We hypothesized that endothelial AT1-activated NAD(P)H oxidase-driven generation of reactive oxygen species during type I-diabetes impairs carotid ACE2-angiotensin-(1-7)-Mas axis functionality, which accounts for the impaired carotid flow in diabetic rats. We also hypothesized that angiotensin-(1-7) chronic treatment of diabetic rats restores carotid ACE2-angiotensin-(1-7)-Mas axis functionality and carotid flow. Relaxant curves for angiotensin II or angiotensin-(1-7) were obtained in carotid from streptozotocin-induced diabetic rats. Superoxide or hydrogen peroxide levels were measured by flow cytometry in carotid endothelial cells. Carotid flow was also determined. We found that endothelial AT1-activated NAD(P)H oxidase-driven generation of superoxide and hydrogen peroxide in diabetic rat carotid impairs ACE2-angiotensin-(1-7)-Mas axis functionality, which reduces carotid flow. In this mechanism, hydrogen peroxide derived from superoxide dismutation inhibits ACE2 activity in generating angiotensin-(1-7) seemingly by activating I(Cl,SWELL0, while superoxide inhibits the nitrergic Mas-mediated vasorelaxation evoked by angiotensin-(1-7).
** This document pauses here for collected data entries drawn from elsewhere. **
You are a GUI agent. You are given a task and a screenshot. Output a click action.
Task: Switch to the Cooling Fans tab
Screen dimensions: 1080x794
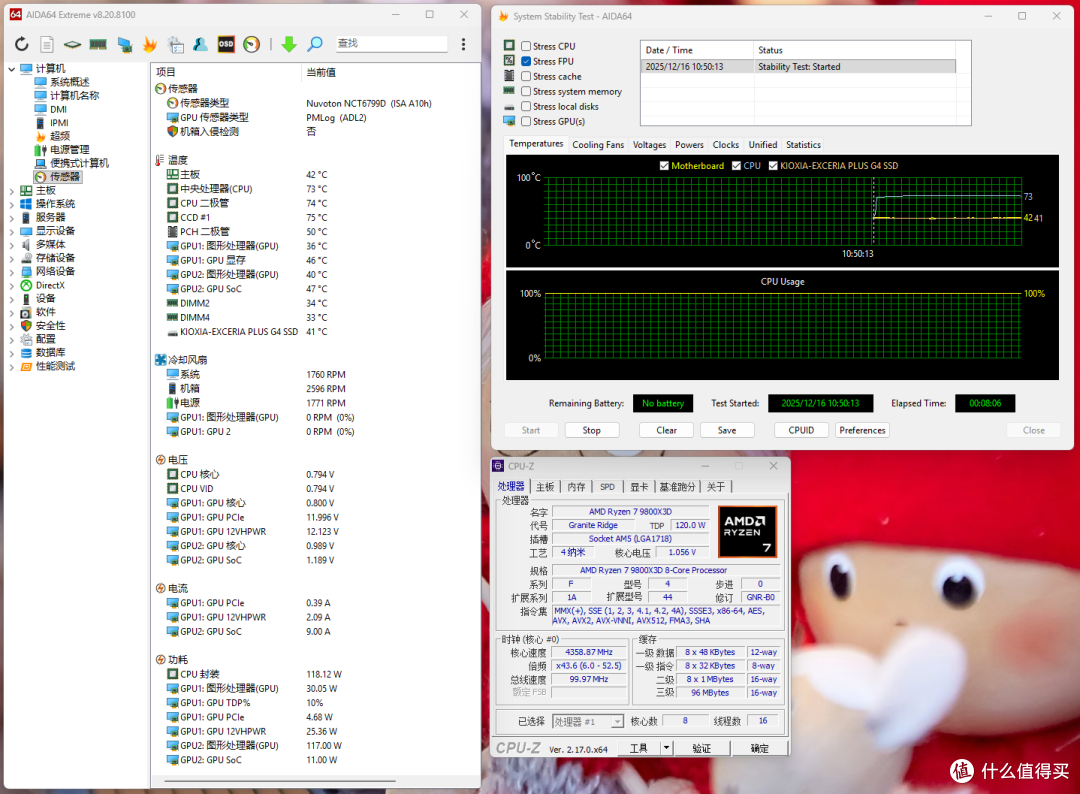pyautogui.click(x=598, y=145)
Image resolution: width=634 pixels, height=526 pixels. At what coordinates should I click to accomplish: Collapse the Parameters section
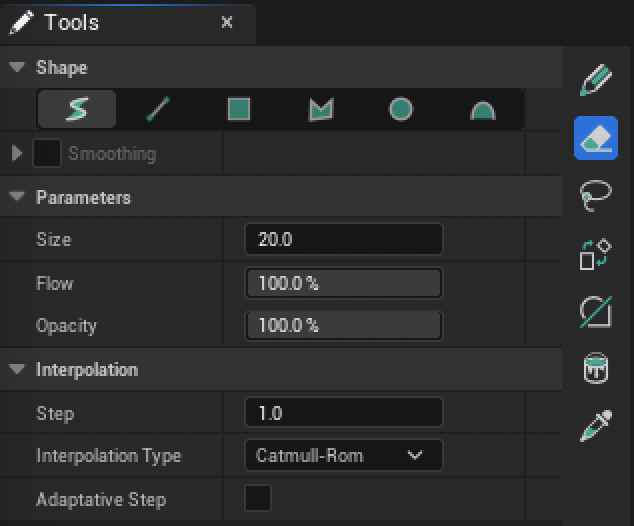tap(17, 198)
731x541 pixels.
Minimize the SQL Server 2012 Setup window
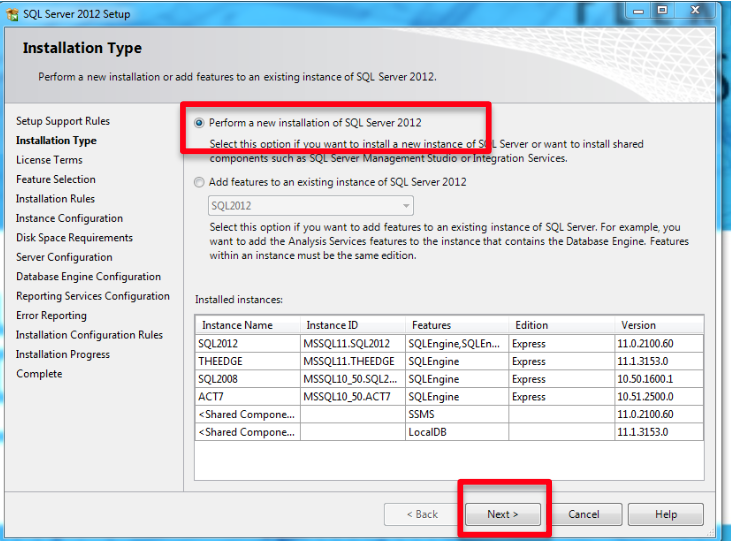tap(636, 11)
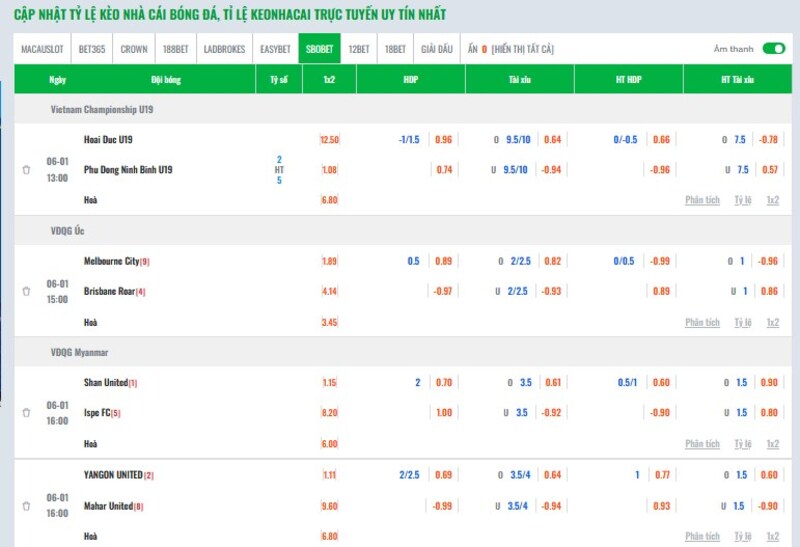Select the 12BET bookmaker tab
Screen dimensions: 800x547
pyautogui.click(x=358, y=49)
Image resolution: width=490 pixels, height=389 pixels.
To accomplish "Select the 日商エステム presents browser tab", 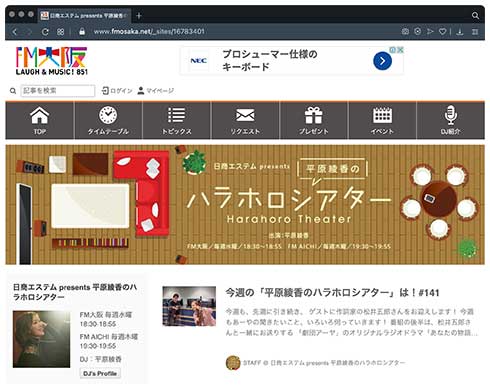I will point(84,15).
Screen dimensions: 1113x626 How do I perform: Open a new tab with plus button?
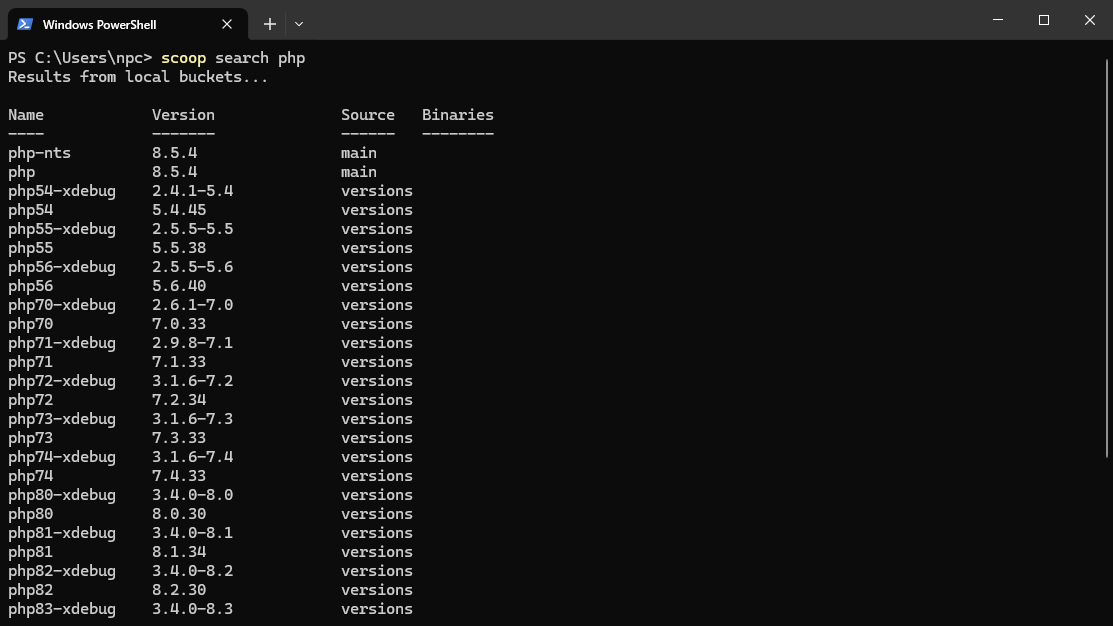tap(269, 24)
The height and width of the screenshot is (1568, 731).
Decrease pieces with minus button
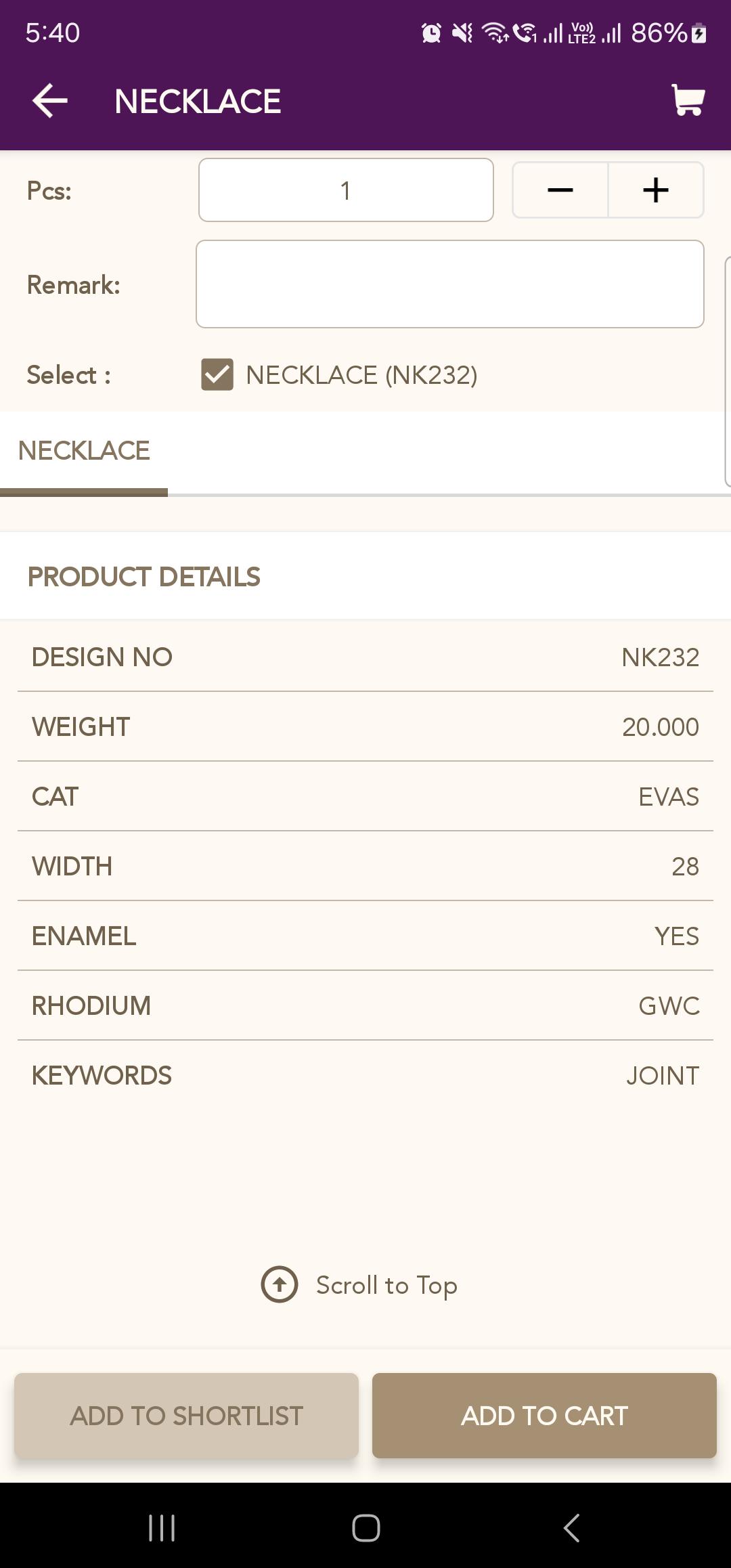click(560, 190)
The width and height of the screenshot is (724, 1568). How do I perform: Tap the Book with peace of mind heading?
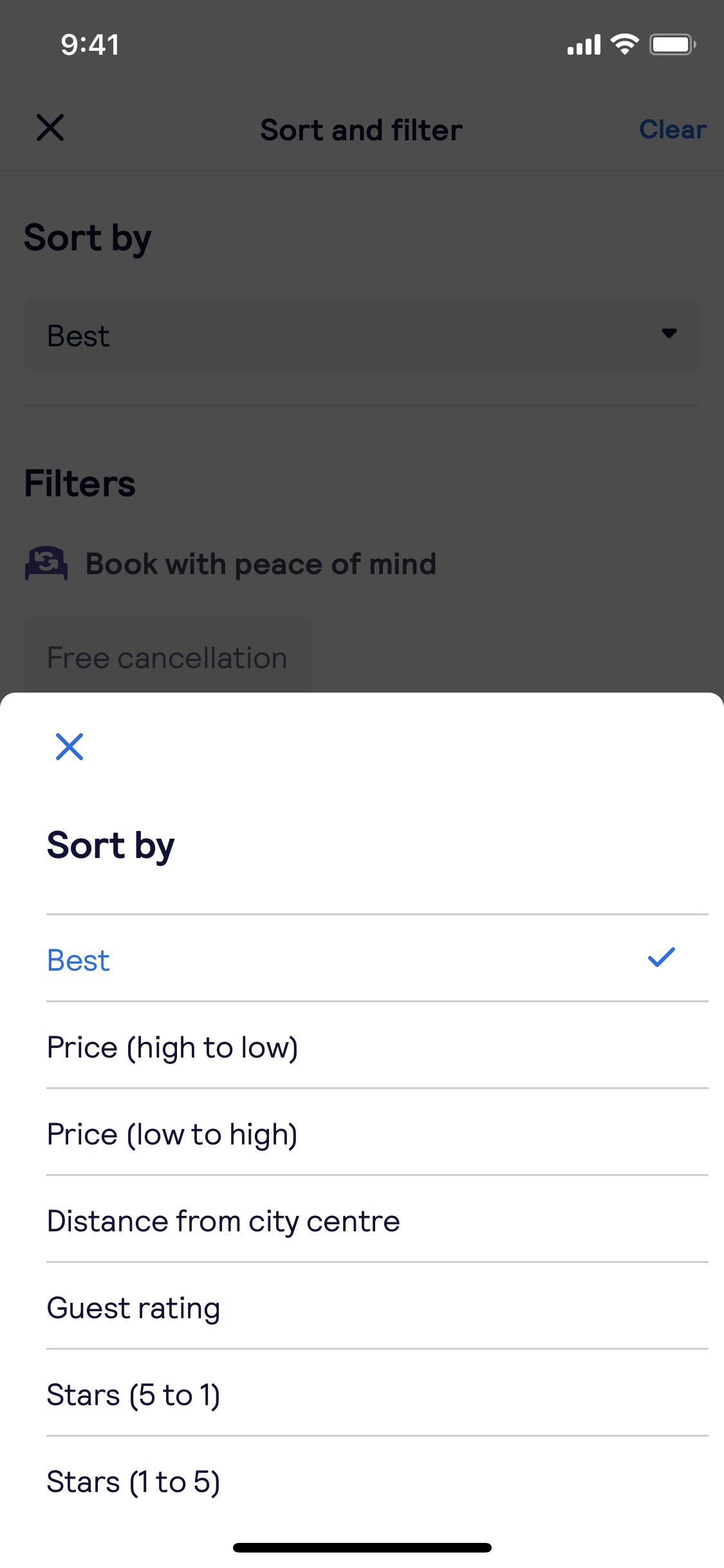[261, 564]
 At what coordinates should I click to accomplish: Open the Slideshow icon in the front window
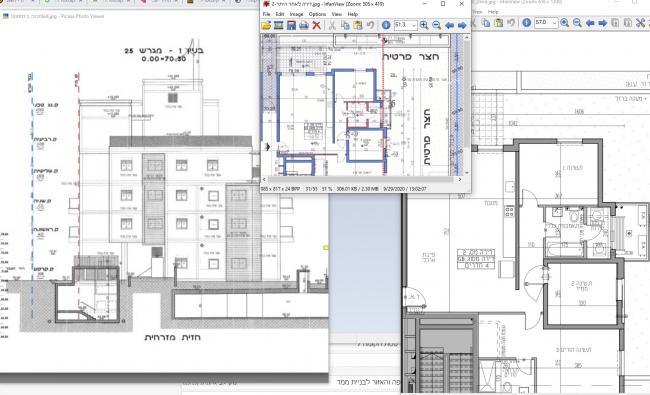pos(279,25)
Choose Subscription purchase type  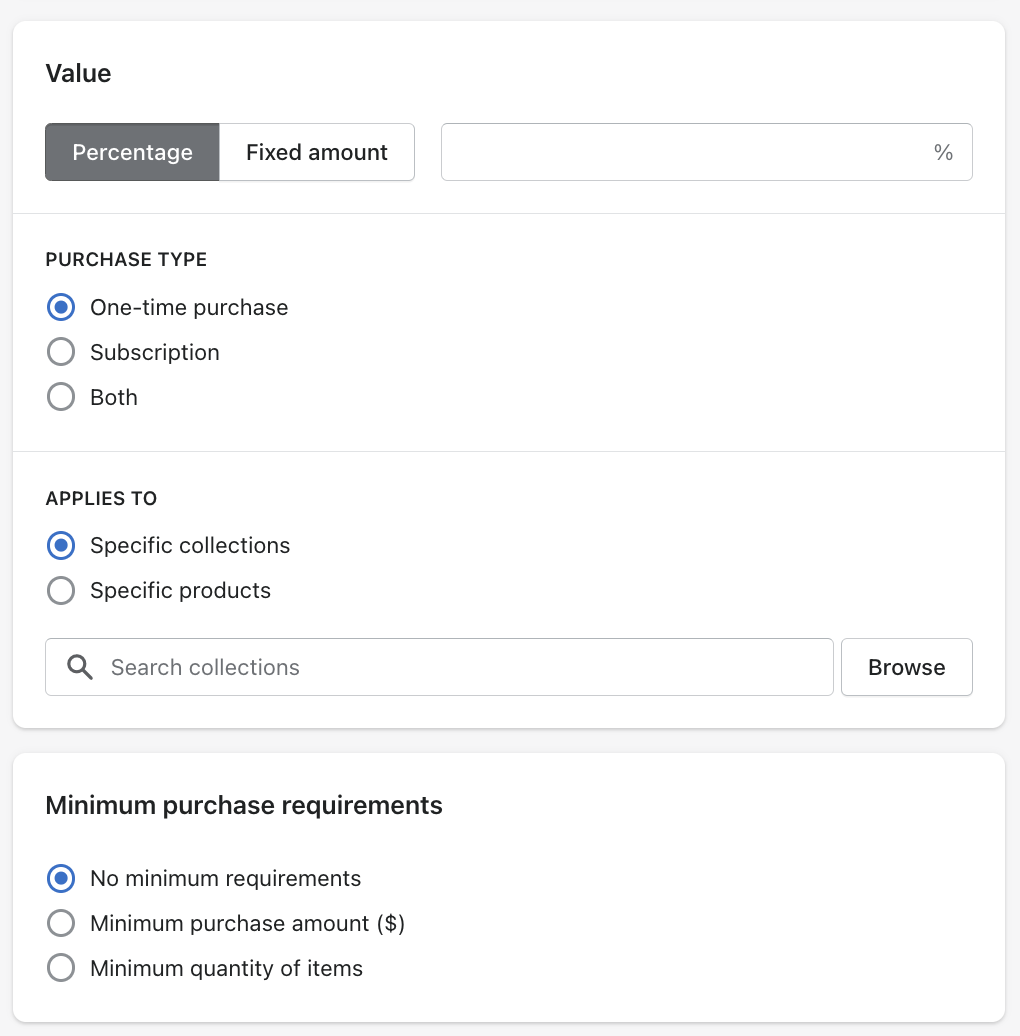click(x=61, y=353)
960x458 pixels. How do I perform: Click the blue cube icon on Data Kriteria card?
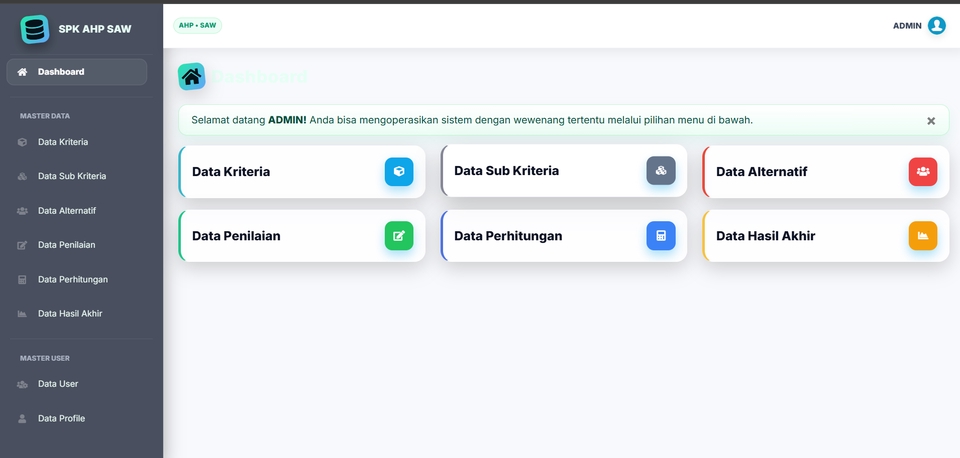(399, 172)
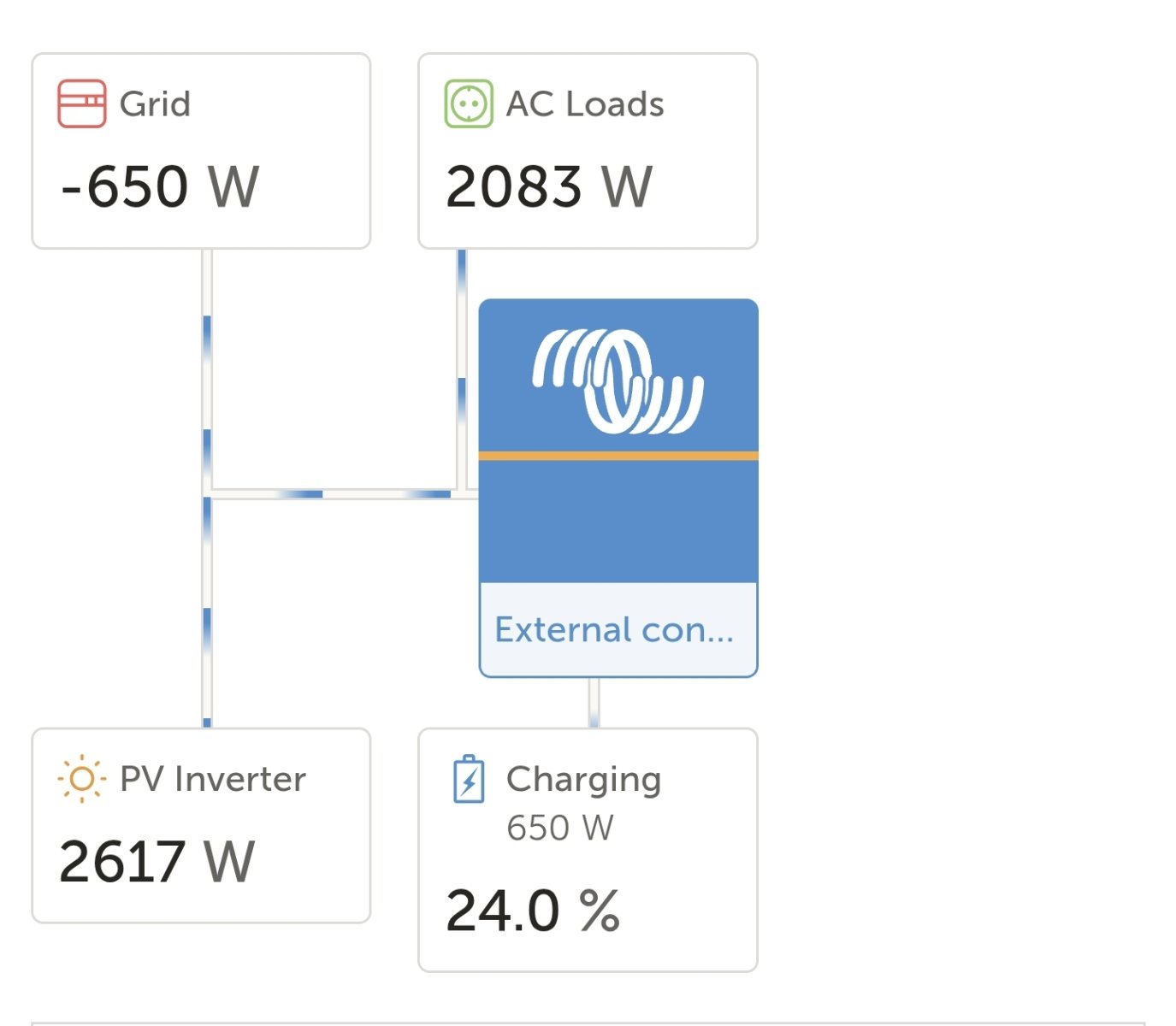Image resolution: width=1176 pixels, height=1026 pixels.
Task: Click the External control status label
Action: (x=614, y=630)
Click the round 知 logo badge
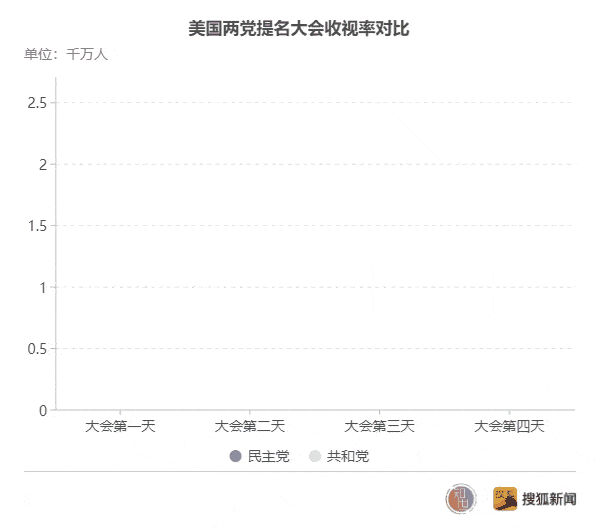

Angiotensin-(1-7) treatment of diabetic rats restored carotid ACE2-angiotensin-(1-7)-Mas axis functionality by triggering a positive feedback played by endothelial Mas receptors, that blunts endothelial AT1-activated NAD(P)H oxidase-driven generation of reactive oxygen species. Mas-mediated antioxidant effects also restored diabetic rat carotid flow, pointing to the contribution of ACE2-angiotensin-(1-7)-Mas axis in maintaining carotid flow.